The state appellate court's decision affirming the motion court's denial of relief on Petitioner's claim that his attorney provided ineffective assistance by providing incorrect advice about the suppression of evidence seized during a warrantless search of Petitioner's premises, is not contrary to, or an unreasonable application of, clearly established Federal law; and is not based on an unreasonable determination of the facts. Accordingly, that aspect of the only ground for relief in Petitioner's habeas petition should be denied as without merit.
Evidentiary Hearing. In his prayer for relief, Petitioner asks, in relevant part, that this Court conduct an evidentiary hearing. Respondent has not addressed this request.

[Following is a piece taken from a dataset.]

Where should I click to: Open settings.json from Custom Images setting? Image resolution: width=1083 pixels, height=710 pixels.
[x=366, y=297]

In most federal habeas proceedings, an evidentiary hearing is barred under the AEDPA. 28 U.S.C. § 2254(e)(2); Williams v. Norris , 576 F.3d 850, 859-60 (8th Cir. 2009). Even if a hearing is statutorily permitted, "the decision whether to grant or deny the requested hearing rest[s] in the discretion of the district court.'" Crawford v. Norris , 363 Fed.Appx. 428, 429-30 (8th Cir. 2010) (unpublished per curiam opinion) (quoting Williams , 576 F.3d at 860). A hearing may be warranted where it would enable the habeas petitioner "to prove the petition's factual allegations which, if true, would entitle" the petitioner to relief. Id. at 430 (quoting Schriro v. Landrigan , 550 U.S. 465, 474 (2007)). "If the factual allegations a petitioner seeks to prove would not entitle him to relief under the relevant standard, then an evidentiary hearing is not required." Id.

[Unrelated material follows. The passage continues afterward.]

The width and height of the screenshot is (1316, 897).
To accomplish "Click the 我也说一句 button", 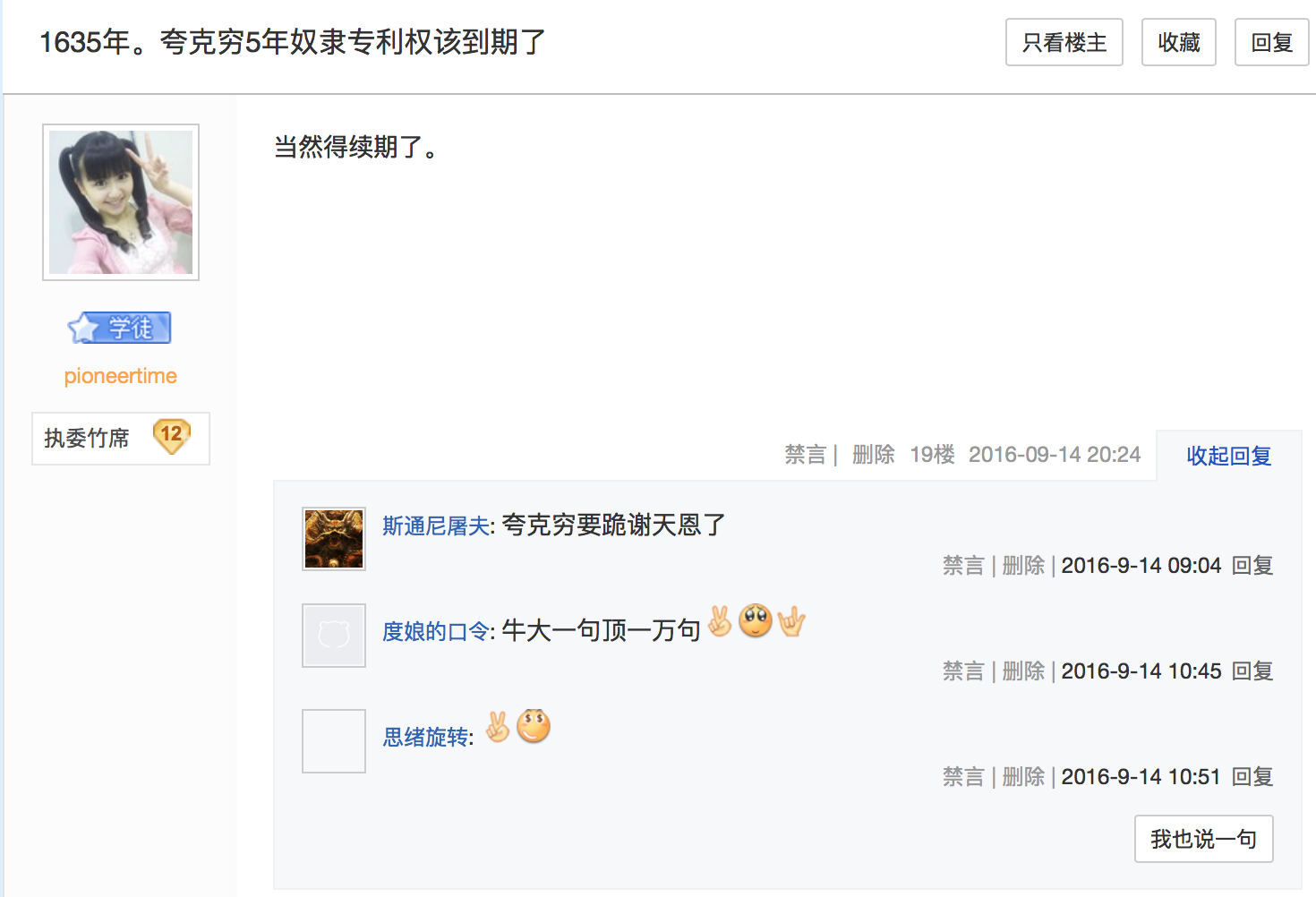I will click(1203, 839).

There is no need for an evidentiary hearing because, as this Court's discussion discloses, the factual allegations supporting Petitioner's sole ground for relief would not entitle him to relief. Petitioner's request for an evidentiary hearing will, therefore, be denied.

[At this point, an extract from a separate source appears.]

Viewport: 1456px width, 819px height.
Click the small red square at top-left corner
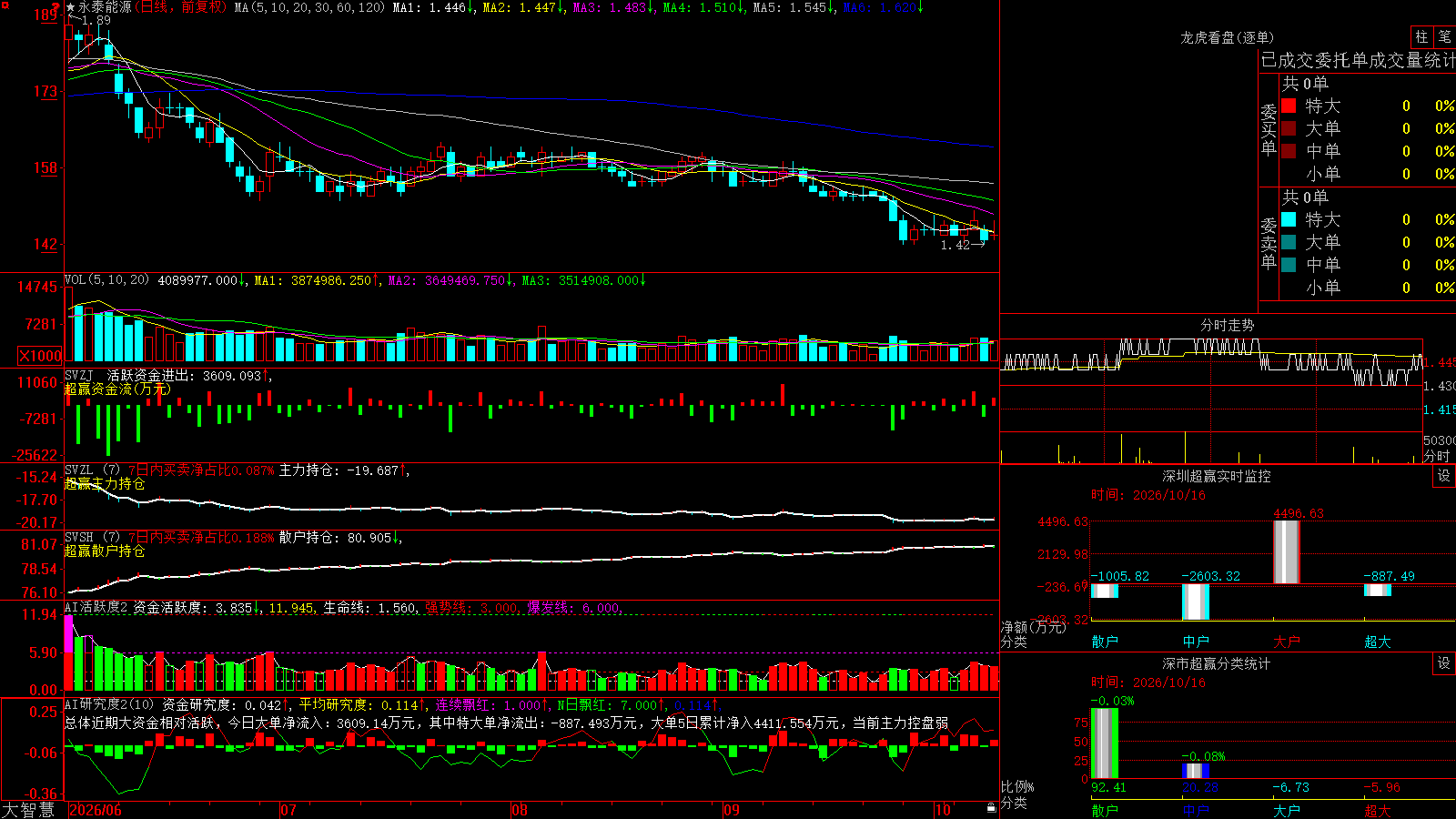coord(4,6)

After careful consideration, the undersigned recommends that Petitioner's federal habeas petition be denied because the only ground for relief is procedurally barred in part and otherwise lacks merit. Accordingly,
IT IS HEREBY ORDERED that Troy Steele, Warden of the PCC, is SUBSTITUTED as the Respondent in this case.
IT IS FURTHER ORDERED that the Clerk of the Court shall file and maintain the Legal File for the underlying state cases (Resp't Ex. A at Document 8) UNDER SEAL.
IT IS FURTHER ORDERED that Petitioner's request for an evidentiary hearing is DENIED.
IT IS FINALLY RECOMMENDED that the 28 U.S.C. § 2254 petition of Steven G. Ketterer be DENIED without further proceedings.
The parties are advised that they have fourteen days to file written objections to this Recommendation and the Memorandum incorporated herein pursuant to 28 U.S.C. § 636(b)(1), unless an extension of time for good cause is obtained, and that failure to file timely objections may result in waiver of the right to appeal questions of fact.